◆ TO BE DONE
Reproduce all of the rows below line for line, with no changes.

◆ WORKING DATA
§ §

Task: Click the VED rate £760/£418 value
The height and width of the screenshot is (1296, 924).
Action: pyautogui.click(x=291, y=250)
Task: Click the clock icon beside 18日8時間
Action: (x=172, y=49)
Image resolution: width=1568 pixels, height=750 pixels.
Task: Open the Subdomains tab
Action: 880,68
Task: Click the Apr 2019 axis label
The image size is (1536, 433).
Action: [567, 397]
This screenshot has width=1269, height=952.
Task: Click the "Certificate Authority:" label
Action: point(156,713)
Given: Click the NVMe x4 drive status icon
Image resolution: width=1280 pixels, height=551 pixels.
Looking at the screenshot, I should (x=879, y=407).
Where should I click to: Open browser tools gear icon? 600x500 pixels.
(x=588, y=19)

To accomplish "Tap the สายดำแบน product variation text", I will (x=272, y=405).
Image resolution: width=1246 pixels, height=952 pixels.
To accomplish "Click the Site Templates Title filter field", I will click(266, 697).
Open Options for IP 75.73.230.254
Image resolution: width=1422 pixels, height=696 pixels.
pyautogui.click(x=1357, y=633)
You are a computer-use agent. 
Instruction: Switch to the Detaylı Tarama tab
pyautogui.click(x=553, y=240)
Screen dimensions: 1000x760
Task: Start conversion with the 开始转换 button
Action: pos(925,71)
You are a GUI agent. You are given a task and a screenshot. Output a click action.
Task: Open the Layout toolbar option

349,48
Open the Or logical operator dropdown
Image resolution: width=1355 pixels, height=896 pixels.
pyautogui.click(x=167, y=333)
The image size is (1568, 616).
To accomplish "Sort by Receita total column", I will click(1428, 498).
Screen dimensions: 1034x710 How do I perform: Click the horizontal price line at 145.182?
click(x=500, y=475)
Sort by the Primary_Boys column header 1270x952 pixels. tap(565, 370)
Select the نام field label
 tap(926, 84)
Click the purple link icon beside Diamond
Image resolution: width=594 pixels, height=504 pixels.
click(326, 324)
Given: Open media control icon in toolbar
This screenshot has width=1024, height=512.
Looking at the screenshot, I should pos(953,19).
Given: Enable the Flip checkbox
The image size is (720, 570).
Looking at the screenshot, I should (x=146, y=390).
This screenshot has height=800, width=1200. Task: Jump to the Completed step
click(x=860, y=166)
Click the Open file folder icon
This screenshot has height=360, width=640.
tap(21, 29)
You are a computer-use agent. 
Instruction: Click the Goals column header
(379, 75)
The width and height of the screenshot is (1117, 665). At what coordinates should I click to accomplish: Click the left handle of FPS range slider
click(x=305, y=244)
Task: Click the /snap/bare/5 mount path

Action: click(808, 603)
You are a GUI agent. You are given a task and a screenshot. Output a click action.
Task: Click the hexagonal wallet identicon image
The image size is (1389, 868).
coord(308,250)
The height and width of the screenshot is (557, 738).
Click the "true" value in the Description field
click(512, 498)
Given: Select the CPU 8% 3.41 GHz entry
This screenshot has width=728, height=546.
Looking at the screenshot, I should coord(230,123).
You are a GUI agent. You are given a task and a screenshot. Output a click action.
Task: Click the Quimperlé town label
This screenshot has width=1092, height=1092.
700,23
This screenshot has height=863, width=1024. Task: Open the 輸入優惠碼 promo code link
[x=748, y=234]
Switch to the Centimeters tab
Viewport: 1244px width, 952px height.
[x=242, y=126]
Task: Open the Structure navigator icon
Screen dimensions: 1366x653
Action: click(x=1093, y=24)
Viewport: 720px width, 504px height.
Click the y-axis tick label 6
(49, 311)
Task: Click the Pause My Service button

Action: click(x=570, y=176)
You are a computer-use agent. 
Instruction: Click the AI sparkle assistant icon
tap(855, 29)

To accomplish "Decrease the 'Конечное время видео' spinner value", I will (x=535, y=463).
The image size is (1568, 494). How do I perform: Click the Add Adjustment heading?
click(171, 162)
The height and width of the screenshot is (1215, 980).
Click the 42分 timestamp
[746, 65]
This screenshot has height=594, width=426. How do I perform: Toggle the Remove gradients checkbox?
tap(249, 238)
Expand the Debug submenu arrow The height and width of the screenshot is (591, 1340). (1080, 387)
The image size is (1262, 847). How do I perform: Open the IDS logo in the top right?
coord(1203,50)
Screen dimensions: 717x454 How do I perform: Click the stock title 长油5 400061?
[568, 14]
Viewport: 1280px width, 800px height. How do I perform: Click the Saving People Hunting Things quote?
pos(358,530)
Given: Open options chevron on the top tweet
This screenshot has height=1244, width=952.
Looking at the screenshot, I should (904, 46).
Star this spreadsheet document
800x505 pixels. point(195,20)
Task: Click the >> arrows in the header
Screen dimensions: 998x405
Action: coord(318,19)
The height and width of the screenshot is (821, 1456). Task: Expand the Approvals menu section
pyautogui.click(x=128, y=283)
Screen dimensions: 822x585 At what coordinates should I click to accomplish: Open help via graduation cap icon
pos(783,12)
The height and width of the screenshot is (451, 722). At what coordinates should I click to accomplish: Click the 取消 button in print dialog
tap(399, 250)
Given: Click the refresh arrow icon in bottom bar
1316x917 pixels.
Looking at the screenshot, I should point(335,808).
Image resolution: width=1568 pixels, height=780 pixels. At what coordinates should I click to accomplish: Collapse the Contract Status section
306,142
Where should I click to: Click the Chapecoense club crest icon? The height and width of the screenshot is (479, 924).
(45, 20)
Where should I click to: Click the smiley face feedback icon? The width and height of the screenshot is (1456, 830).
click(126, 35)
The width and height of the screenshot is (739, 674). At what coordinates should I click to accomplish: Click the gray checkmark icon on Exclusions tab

§ §

◆ ANSWER TO THIS PROBLEM
Task: Click the VED rate £760/£418 value
The height and width of the screenshot is (1296, 924).
Action: pyautogui.click(x=291, y=250)
Task: Click the clock icon beside 18日8時間
Action: (x=172, y=49)
Image resolution: width=1568 pixels, height=750 pixels.
Task: Open the Subdomains tab
Action: 880,68
Task: Click the Apr 2019 axis label
The image size is (1536, 433).
Action: [567, 397]
This screenshot has width=1269, height=952.
Task: Click the "Certificate Authority:" label
Action: point(156,713)
Given: Click the NVMe x4 drive status icon
Image resolution: width=1280 pixels, height=551 pixels.
Looking at the screenshot, I should (x=879, y=407).
Where should I click to: Open browser tools gear icon? 600x500 pixels.
(x=588, y=19)

To accomplish "Tap the สายดำแบน product variation text", I will (x=272, y=405).
Image resolution: width=1246 pixels, height=952 pixels.
To accomplish "Click the Site Templates Title filter field", I will click(266, 697).
Open Options for IP 75.73.230.254
Image resolution: width=1422 pixels, height=696 pixels.
pyautogui.click(x=1357, y=633)
You are a computer-use agent. 
Instruction: Switch to the Detaylı Tarama tab
pyautogui.click(x=553, y=240)
Screen dimensions: 1000x760
Task: Start conversion with the 开始转换 button
Action: pos(925,71)
You are a GUI agent. You are given a task and a screenshot. Output a click action.
Task: Open the Layout toolbar option

349,48
Open the Or logical operator dropdown
Image resolution: width=1355 pixels, height=896 pixels.
pyautogui.click(x=167, y=333)
The image size is (1568, 616).
To accomplish "Sort by Receita total column", I will click(1428, 498).
Screen dimensions: 1034x710 How do I perform: Click the horizontal price line at 145.182?
click(x=500, y=475)
Sort by the Primary_Boys column header 1270x952 pixels. tap(565, 370)
Select the نام field label
 tap(926, 84)
Click the purple link icon beside Diamond
Image resolution: width=594 pixels, height=504 pixels.
click(326, 324)
Given: Open media control icon in toolbar
This screenshot has width=1024, height=512.
Looking at the screenshot, I should pos(953,19).
Given: Enable the Flip checkbox
The image size is (720, 570).
Looking at the screenshot, I should (x=146, y=390).
This screenshot has height=800, width=1200. Task: Jump to the Completed step
click(x=860, y=166)
Click the Open file folder icon
This screenshot has height=360, width=640.
tap(21, 29)
You are a computer-use agent. 
Instruction: Click the Goals column header
(379, 75)
The width and height of the screenshot is (1117, 665). At what coordinates should I click to accomplish: Click the left handle of FPS range slider
click(x=305, y=244)
Task: Click the /snap/bare/5 mount path

Action: click(808, 603)
You are a GUI agent. You are given a task and a screenshot. Output a click action.
Task: Click the hexagonal wallet identicon image
The image size is (1389, 868).
coord(308,250)
The height and width of the screenshot is (557, 738).
Click the "true" value in the Description field
click(512, 498)
Given: Select the CPU 8% 3.41 GHz entry
This screenshot has width=728, height=546.
Looking at the screenshot, I should coord(230,123).
You are a GUI agent. You are given a task and a screenshot. Output a click action.
Task: Click the Quimperlé town label
This screenshot has width=1092, height=1092.
700,23
This screenshot has height=863, width=1024. Task: Open the 輸入優惠碼 promo code link
[x=748, y=234]
Switch to the Centimeters tab
Viewport: 1244px width, 952px height.
[x=242, y=126]
Task: Open the Structure navigator icon
Screen dimensions: 1366x653
Action: click(x=1093, y=24)
Viewport: 720px width, 504px height.
Click the y-axis tick label 6
(49, 311)
Task: Click the Pause My Service button

Action: click(x=570, y=176)
You are a computer-use agent. 
Instruction: Click the AI sparkle assistant icon
tap(855, 29)

To accomplish "Decrease the 'Конечное время видео' spinner value", I will (x=535, y=463).
The image size is (1568, 494). How do I perform: Click the Add Adjustment heading?
click(171, 162)
The height and width of the screenshot is (1215, 980).
Click the 42分 timestamp
[746, 65]
This screenshot has height=594, width=426. How do I perform: Toggle the Remove gradients checkbox?
tap(249, 238)
Expand the Debug submenu arrow The height and width of the screenshot is (591, 1340). (1080, 387)
The image size is (1262, 847). How do I perform: Open the IDS logo in the top right?
coord(1203,50)
Screen dimensions: 717x454 How do I perform: Click the stock title 长油5 400061?
[568, 14]
Viewport: 1280px width, 800px height. How do I perform: Click the Saving People Hunting Things quote?
pos(358,530)
Given: Open options chevron on the top tweet
This screenshot has height=1244, width=952.
Looking at the screenshot, I should (904, 46).
Star this spreadsheet document
800x505 pixels. point(195,20)
Task: Click the >> arrows in the header
Screen dimensions: 998x405
Action: coord(318,19)
The height and width of the screenshot is (821, 1456). Task: Expand the Approvals menu section
pyautogui.click(x=128, y=283)
Screen dimensions: 822x585 At what coordinates should I click to accomplish: Open help via graduation cap icon
pos(783,12)
The height and width of the screenshot is (451, 722). At what coordinates should I click to accomplish: Click the 取消 button in print dialog
tap(399, 250)
Given: Click the refresh arrow icon in bottom bar
1316x917 pixels.
Looking at the screenshot, I should point(335,808).
Image resolution: width=1568 pixels, height=780 pixels. At what coordinates should I click to accomplish: Collapse the Contract Status section
306,142
Where should I click to: Click the Chapecoense club crest icon? The height and width of the screenshot is (479, 924).
(45, 20)
Where should I click to: Click the smiley face feedback icon? The width and height of the screenshot is (1456, 830).
click(126, 35)
The width and height of the screenshot is (739, 674). At what coordinates should I click to accomplish: Click the gray checkmark icon on Exclusions tab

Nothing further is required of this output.